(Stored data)

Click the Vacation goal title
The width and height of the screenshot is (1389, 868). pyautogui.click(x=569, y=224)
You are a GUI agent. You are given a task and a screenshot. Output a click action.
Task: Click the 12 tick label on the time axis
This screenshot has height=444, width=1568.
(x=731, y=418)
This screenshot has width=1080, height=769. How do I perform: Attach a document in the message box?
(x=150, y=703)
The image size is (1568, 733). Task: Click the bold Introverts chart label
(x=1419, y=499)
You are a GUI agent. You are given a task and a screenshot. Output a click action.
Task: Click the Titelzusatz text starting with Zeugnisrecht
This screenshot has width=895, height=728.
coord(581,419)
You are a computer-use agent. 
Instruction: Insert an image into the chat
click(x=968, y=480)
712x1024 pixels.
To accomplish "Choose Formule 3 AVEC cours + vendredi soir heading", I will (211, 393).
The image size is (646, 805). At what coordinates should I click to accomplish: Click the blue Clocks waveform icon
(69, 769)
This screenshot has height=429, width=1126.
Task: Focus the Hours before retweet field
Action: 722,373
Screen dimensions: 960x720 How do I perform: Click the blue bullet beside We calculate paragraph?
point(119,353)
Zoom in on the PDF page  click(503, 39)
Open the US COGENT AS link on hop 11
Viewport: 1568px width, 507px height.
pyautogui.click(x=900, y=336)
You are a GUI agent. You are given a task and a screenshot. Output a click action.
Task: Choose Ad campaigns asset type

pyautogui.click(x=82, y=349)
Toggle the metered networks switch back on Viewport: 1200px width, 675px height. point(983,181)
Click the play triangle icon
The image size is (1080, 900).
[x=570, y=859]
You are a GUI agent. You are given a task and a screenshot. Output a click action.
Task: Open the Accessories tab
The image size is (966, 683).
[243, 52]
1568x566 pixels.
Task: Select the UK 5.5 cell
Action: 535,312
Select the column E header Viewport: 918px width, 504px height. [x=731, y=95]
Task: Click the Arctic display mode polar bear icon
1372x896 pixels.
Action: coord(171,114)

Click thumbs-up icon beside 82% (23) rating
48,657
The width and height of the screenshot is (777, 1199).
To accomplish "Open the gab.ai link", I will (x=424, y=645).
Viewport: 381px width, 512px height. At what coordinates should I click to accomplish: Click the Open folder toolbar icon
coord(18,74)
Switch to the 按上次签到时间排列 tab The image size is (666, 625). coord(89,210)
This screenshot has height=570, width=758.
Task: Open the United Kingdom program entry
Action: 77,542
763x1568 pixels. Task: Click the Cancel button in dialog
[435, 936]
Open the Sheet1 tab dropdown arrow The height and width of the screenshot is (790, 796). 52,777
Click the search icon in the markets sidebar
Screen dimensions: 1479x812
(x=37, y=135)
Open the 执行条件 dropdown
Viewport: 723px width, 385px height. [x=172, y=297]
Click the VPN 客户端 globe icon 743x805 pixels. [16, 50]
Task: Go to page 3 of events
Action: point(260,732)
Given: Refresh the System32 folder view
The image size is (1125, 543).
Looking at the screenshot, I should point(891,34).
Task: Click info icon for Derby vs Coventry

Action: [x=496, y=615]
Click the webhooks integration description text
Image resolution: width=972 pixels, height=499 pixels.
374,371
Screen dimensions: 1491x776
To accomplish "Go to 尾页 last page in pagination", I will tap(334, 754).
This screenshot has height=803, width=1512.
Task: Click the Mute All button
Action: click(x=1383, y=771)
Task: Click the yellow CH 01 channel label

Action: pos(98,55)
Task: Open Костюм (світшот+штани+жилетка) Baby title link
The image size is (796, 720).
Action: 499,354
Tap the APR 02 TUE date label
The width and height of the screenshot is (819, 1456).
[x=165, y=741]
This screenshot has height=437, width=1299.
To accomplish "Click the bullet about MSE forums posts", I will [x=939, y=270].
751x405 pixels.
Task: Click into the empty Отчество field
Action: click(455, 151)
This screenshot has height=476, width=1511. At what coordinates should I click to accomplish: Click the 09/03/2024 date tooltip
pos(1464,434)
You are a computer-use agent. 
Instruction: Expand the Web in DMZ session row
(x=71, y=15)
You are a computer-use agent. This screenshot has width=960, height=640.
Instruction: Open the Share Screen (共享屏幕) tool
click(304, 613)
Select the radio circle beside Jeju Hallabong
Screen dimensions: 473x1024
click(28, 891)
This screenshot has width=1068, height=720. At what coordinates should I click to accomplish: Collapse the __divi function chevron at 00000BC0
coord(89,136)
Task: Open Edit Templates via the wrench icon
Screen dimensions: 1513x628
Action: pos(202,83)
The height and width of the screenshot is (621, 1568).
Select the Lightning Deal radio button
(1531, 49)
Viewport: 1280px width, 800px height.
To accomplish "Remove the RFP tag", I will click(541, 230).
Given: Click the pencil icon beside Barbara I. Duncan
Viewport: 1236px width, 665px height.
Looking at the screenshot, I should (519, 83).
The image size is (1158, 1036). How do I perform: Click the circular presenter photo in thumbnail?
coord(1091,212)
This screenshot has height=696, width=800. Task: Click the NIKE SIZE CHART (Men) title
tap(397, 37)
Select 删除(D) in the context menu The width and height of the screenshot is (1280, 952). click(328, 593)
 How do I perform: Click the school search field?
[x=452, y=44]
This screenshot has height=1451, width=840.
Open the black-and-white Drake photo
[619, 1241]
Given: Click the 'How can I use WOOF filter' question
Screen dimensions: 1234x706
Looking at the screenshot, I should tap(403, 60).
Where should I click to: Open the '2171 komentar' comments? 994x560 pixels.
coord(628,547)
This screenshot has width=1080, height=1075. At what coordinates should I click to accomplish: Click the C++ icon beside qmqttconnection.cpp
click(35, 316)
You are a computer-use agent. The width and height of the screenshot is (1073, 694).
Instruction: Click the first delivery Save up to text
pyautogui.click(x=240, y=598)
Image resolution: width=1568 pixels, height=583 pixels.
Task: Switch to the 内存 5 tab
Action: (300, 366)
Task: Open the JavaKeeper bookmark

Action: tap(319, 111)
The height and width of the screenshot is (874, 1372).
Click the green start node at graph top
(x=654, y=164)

Aim of the task
Print each entry precisely. Include every line.

Answer to this task
Click the Vacation goal title
The width and height of the screenshot is (1389, 868). pyautogui.click(x=569, y=224)
You are a GUI agent. You are given a task and a screenshot. Output a click action.
Task: Click the 12 tick label on the time axis
This screenshot has height=444, width=1568.
(x=731, y=418)
This screenshot has width=1080, height=769. How do I perform: Attach a document in the message box?
(x=150, y=703)
The image size is (1568, 733). Task: Click the bold Introverts chart label
(x=1419, y=499)
You are a GUI agent. You are given a task and a screenshot. Output a click action.
Task: Click the Titelzusatz text starting with Zeugnisrecht
This screenshot has width=895, height=728.
coord(581,419)
You are a computer-use agent. 
Instruction: Insert an image into the chat
click(x=968, y=480)
712x1024 pixels.
To accomplish "Choose Formule 3 AVEC cours + vendredi soir heading", I will (211, 393).
The image size is (646, 805). At what coordinates should I click to accomplish: Click the blue Clocks waveform icon
(69, 769)
This screenshot has height=429, width=1126.
Task: Focus the Hours before retweet field
Action: 722,373
Screen dimensions: 960x720 How do I perform: Click the blue bullet beside We calculate paragraph?
point(119,353)
Zoom in on the PDF page  click(503, 39)
Open the US COGENT AS link on hop 11
Viewport: 1568px width, 507px height.
pyautogui.click(x=900, y=336)
You are a GUI agent. You are given a task and a screenshot. Output a click action.
Task: Choose Ad campaigns asset type

pyautogui.click(x=82, y=349)
Toggle the metered networks switch back on Viewport: 1200px width, 675px height. point(983,181)
Click the play triangle icon
The image size is (1080, 900).
[x=570, y=859]
You are a GUI agent. You are given a task and a screenshot. Output a click action.
Task: Open the Accessories tab
The image size is (966, 683).
[243, 52]
1568x566 pixels.
Task: Select the UK 5.5 cell
Action: 535,312
Select the column E header Viewport: 918px width, 504px height. [x=731, y=95]
Task: Click the Arctic display mode polar bear icon
1372x896 pixels.
Action: coord(171,114)

Click thumbs-up icon beside 82% (23) rating
48,657
The width and height of the screenshot is (777, 1199).
To accomplish "Open the gab.ai link", I will (x=424, y=645).
Viewport: 381px width, 512px height. At what coordinates should I click to accomplish: Click the Open folder toolbar icon
coord(18,74)
Switch to the 按上次签到时间排列 tab The image size is (666, 625). coord(89,210)
This screenshot has height=570, width=758.
Task: Open the United Kingdom program entry
Action: 77,542
763x1568 pixels. Task: Click the Cancel button in dialog
[435, 936]
Open the Sheet1 tab dropdown arrow The height and width of the screenshot is (790, 796). 52,777
Click the search icon in the markets sidebar
Screen dimensions: 1479x812
(x=37, y=135)
Open the 执行条件 dropdown
Viewport: 723px width, 385px height. [x=172, y=297]
Click the VPN 客户端 globe icon 743x805 pixels. [16, 50]
Task: Go to page 3 of events
Action: point(260,732)
Given: Refresh the System32 folder view
The image size is (1125, 543).
Looking at the screenshot, I should point(891,34).
Task: Click info icon for Derby vs Coventry

Action: [x=496, y=615]
Click the webhooks integration description text
Image resolution: width=972 pixels, height=499 pixels.
374,371
Screen dimensions: 1491x776
To accomplish "Go to 尾页 last page in pagination", I will tap(334, 754).
This screenshot has height=803, width=1512.
Task: Click the Mute All button
Action: click(x=1383, y=771)
Task: Click the yellow CH 01 channel label

Action: pos(98,55)
Task: Open Костюм (світшот+штани+жилетка) Baby title link
The image size is (796, 720).
Action: 499,354
Tap the APR 02 TUE date label
The width and height of the screenshot is (819, 1456).
[x=165, y=741]
This screenshot has height=437, width=1299.
To accomplish "Click the bullet about MSE forums posts", I will [x=939, y=270].
751x405 pixels.
Task: Click into the empty Отчество field
Action: click(455, 151)
This screenshot has height=476, width=1511. At what coordinates should I click to accomplish: Click the 09/03/2024 date tooltip
pos(1464,434)
You are a computer-use agent. 
Instruction: Expand the Web in DMZ session row
(x=71, y=15)
You are a computer-use agent. This screenshot has width=960, height=640.
Instruction: Open the Share Screen (共享屏幕) tool
click(304, 613)
Select the radio circle beside Jeju Hallabong
Screen dimensions: 473x1024
click(28, 891)
This screenshot has width=1068, height=720. At what coordinates should I click to accomplish: Collapse the __divi function chevron at 00000BC0
coord(89,136)
Task: Open Edit Templates via the wrench icon
Screen dimensions: 1513x628
Action: pos(202,83)
The height and width of the screenshot is (621, 1568).
Select the Lightning Deal radio button
(1531, 49)
Viewport: 1280px width, 800px height.
To accomplish "Remove the RFP tag", I will click(541, 230).
Given: Click the pencil icon beside Barbara I. Duncan
Viewport: 1236px width, 665px height.
Looking at the screenshot, I should (519, 83).
The image size is (1158, 1036). How do I perform: Click the circular presenter photo in thumbnail?
coord(1091,212)
This screenshot has height=696, width=800. Task: Click the NIKE SIZE CHART (Men) title
tap(397, 37)
Select 删除(D) in the context menu The width and height of the screenshot is (1280, 952). click(328, 593)
 How do I perform: Click the school search field?
[x=452, y=44]
This screenshot has height=1451, width=840.
Open the black-and-white Drake photo
[619, 1241]
Given: Click the 'How can I use WOOF filter' question
Screen dimensions: 1234x706
Looking at the screenshot, I should tap(403, 60).
Where should I click to: Open the '2171 komentar' comments? 994x560 pixels.
coord(628,547)
This screenshot has width=1080, height=1075. At what coordinates should I click to accomplish: Click the C++ icon beside qmqttconnection.cpp
click(35, 316)
You are a computer-use agent. The width and height of the screenshot is (1073, 694).
Instruction: Click the first delivery Save up to text
pyautogui.click(x=240, y=598)
Image resolution: width=1568 pixels, height=583 pixels.
Task: Switch to the 内存 5 tab
Action: (300, 366)
Task: Open the JavaKeeper bookmark

Action: tap(319, 111)
The height and width of the screenshot is (874, 1372).
Click the green start node at graph top
(x=654, y=164)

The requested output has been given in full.